All lines in the records that carry the string "will" are to be shown.

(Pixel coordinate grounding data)
____________
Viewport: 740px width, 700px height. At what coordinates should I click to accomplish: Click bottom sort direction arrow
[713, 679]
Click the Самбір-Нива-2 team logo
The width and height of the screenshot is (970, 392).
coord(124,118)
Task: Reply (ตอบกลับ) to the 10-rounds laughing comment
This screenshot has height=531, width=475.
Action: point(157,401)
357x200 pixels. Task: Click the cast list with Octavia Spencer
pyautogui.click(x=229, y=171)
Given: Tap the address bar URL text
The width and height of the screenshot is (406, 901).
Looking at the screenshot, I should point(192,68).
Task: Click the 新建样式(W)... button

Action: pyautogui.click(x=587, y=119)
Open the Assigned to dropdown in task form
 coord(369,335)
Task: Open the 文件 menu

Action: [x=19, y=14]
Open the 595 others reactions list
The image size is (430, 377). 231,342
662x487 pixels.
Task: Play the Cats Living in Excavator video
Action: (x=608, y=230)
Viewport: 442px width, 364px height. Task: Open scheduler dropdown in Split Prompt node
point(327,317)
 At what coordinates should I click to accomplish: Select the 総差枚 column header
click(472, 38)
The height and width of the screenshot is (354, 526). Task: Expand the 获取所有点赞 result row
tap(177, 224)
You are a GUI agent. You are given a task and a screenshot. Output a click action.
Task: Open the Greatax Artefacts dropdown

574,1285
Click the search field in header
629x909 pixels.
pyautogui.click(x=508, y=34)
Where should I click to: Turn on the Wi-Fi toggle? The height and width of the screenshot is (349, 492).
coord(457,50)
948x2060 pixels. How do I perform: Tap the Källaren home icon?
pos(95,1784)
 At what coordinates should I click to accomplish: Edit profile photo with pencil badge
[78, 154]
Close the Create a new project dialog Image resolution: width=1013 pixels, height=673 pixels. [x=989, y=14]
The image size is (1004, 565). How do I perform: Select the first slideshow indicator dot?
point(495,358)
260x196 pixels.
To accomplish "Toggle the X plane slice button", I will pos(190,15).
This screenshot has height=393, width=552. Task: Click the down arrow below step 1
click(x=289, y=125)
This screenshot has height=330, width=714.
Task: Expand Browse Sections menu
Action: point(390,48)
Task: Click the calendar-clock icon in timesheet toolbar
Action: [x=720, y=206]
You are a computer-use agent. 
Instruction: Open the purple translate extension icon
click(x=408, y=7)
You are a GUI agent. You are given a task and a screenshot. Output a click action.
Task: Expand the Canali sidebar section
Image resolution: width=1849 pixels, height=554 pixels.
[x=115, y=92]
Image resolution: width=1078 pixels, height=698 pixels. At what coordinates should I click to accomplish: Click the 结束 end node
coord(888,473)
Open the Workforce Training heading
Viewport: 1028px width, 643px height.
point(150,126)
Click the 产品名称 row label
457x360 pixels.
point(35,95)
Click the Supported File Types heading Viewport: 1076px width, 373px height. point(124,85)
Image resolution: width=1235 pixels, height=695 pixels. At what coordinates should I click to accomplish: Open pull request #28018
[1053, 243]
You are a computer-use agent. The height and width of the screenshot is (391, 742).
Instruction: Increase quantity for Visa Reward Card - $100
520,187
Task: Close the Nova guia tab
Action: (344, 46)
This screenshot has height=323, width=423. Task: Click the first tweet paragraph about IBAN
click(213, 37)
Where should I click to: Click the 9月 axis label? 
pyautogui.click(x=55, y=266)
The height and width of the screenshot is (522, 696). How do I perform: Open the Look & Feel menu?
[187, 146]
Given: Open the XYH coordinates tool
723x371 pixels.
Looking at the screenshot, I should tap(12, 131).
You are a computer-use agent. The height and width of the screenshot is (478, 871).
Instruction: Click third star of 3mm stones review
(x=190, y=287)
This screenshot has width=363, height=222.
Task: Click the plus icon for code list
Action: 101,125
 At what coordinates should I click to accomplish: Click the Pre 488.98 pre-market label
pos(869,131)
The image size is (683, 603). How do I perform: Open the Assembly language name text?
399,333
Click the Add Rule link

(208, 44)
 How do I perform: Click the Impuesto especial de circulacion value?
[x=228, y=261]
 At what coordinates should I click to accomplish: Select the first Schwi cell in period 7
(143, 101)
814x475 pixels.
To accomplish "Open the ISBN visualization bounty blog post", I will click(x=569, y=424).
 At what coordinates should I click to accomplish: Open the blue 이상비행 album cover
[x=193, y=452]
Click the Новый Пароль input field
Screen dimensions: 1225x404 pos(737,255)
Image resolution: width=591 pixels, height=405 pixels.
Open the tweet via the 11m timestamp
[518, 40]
____________
# [Finished exercise]
To accomplish "Toggle the X plane slice button", I will pos(190,15).
To accomplish "Open the ISBN visualization bounty blog post", I will click(x=569, y=424).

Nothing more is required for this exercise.